The governing body of Arizona’s public university system voted Friday to send a letter to President-elect Donald Trump, urging him to help protect students who were brought to the country illegally as children, known as DREAMers. A Trump presidency has put these students’ future in limbo. 

The Arizona Board of Regents is asking Trump to work with Congress to provide an accommodation for these students within his overall approach to immigration.

Regent Jay Heiler said he’s optimistic Trump will heed the letter, after hearing the president-elect say, in an interview, he wanted to “work something out” for these students. The Regents are not trying to “box-in Trump politically,” Heiler said.

“On the contrary, we’re simply sharing our thoughts with him about an issue that we had the benefit of studying and analyzing and viewing in the light of real individuals, who we know and care about, for the past several years,” Heiler said.

But Korina Iribe urged the Regents to be careful with how they frame this issue.
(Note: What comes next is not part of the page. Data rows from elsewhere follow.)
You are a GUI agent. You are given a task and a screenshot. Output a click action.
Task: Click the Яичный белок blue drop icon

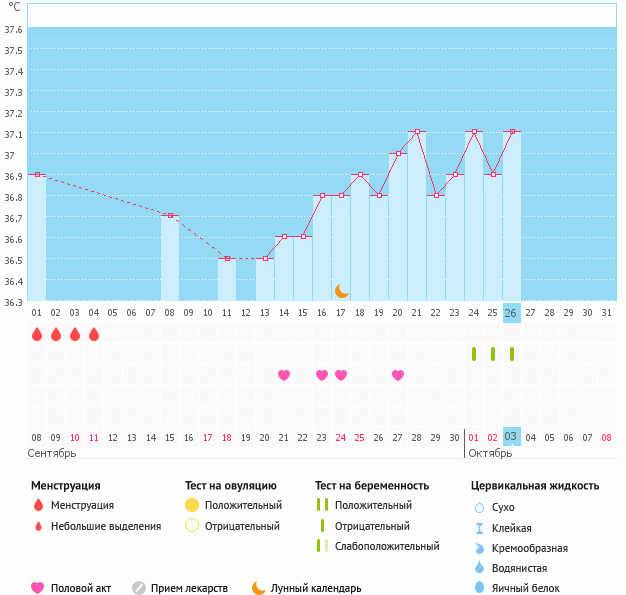479,588
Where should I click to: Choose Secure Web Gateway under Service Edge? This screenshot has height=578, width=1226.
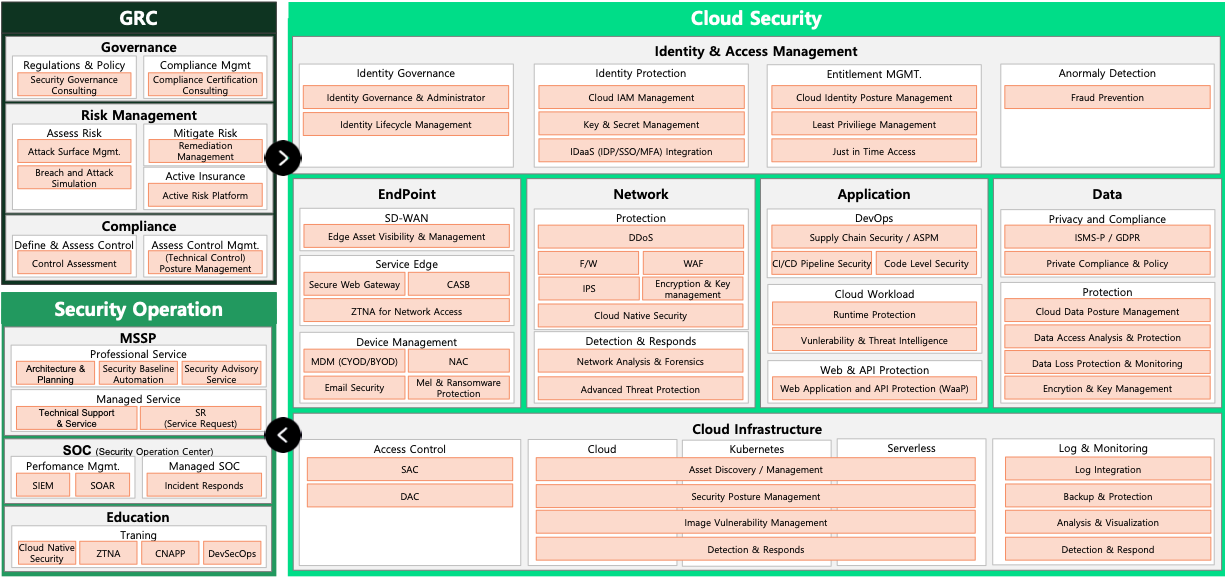354,285
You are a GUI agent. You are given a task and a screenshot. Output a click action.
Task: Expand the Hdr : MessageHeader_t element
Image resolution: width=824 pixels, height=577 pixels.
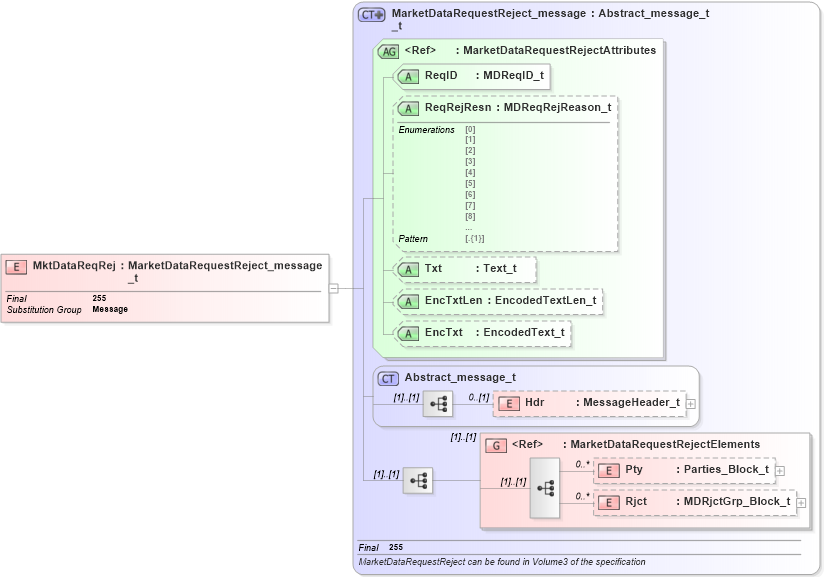click(690, 403)

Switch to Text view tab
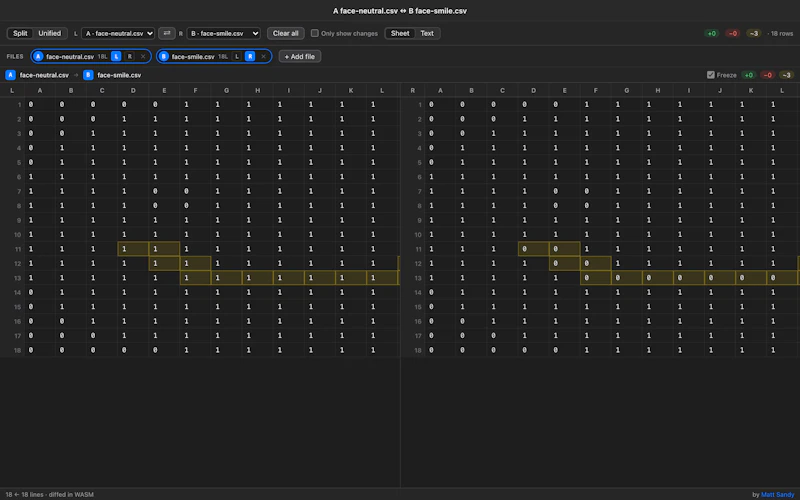click(x=427, y=33)
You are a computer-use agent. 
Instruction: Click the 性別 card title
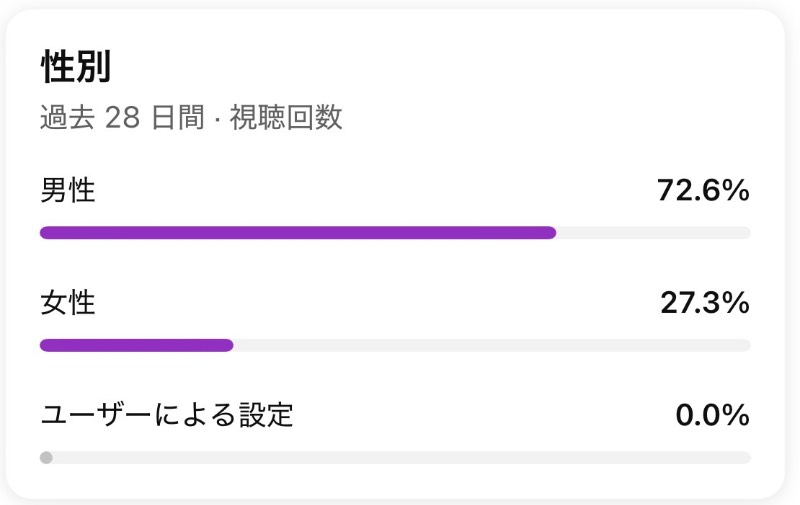76,66
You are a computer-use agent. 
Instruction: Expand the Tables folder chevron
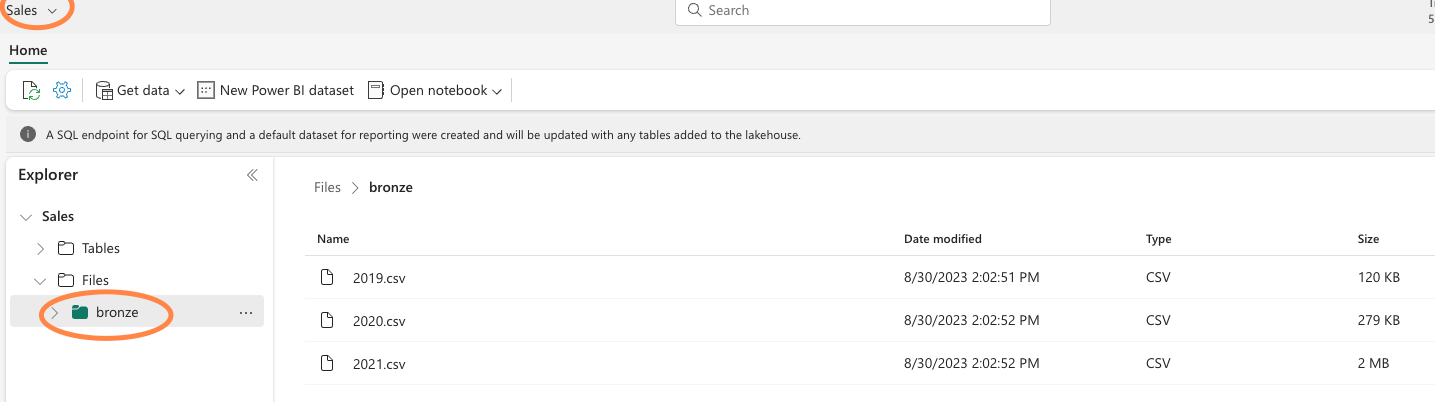point(40,248)
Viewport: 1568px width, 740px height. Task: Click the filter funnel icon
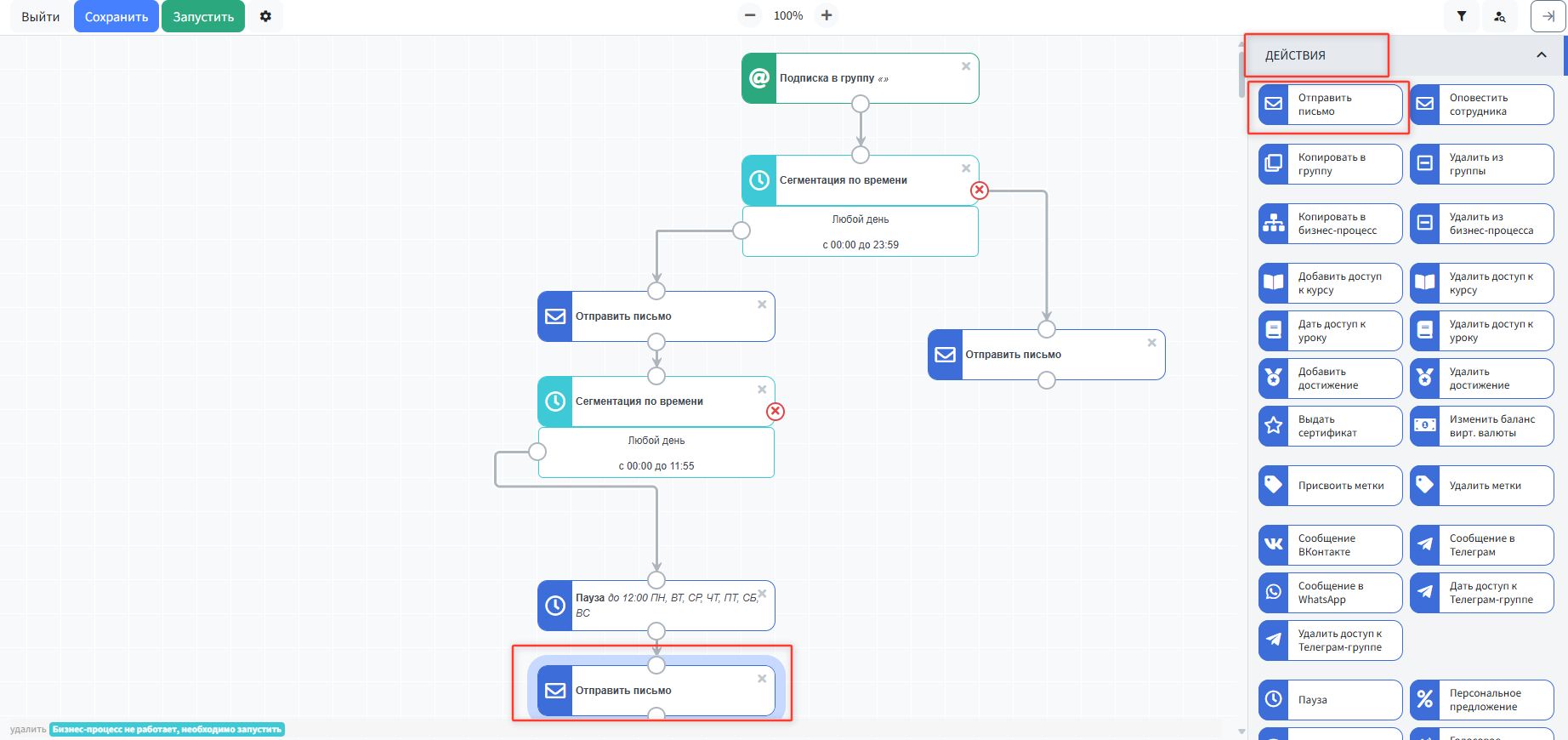(1461, 16)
Flanked by fellow DREAMers, she interrupted the meeting for about two minutes to read a statement criticizing the language in the Regents’ letter.

Often, when people praise DREAMers like her, “what they do is build a ‘good immigrant-bad immigrant’ dichotomy,” she said, “which we want to break, because going into this new presidency, we see that there’s going to be a of attacks on people are, quote unquote criminals, and we don’t want to further criminalize our families, our  communities, our parents.”

Trump has called for a repeal of all President Obama’s actions on immigration, which would include the 2012 Deferred Action for Childhood Arrivals, or DACA, the action that gives temporary status to young people brought into the U.S. illegally as children.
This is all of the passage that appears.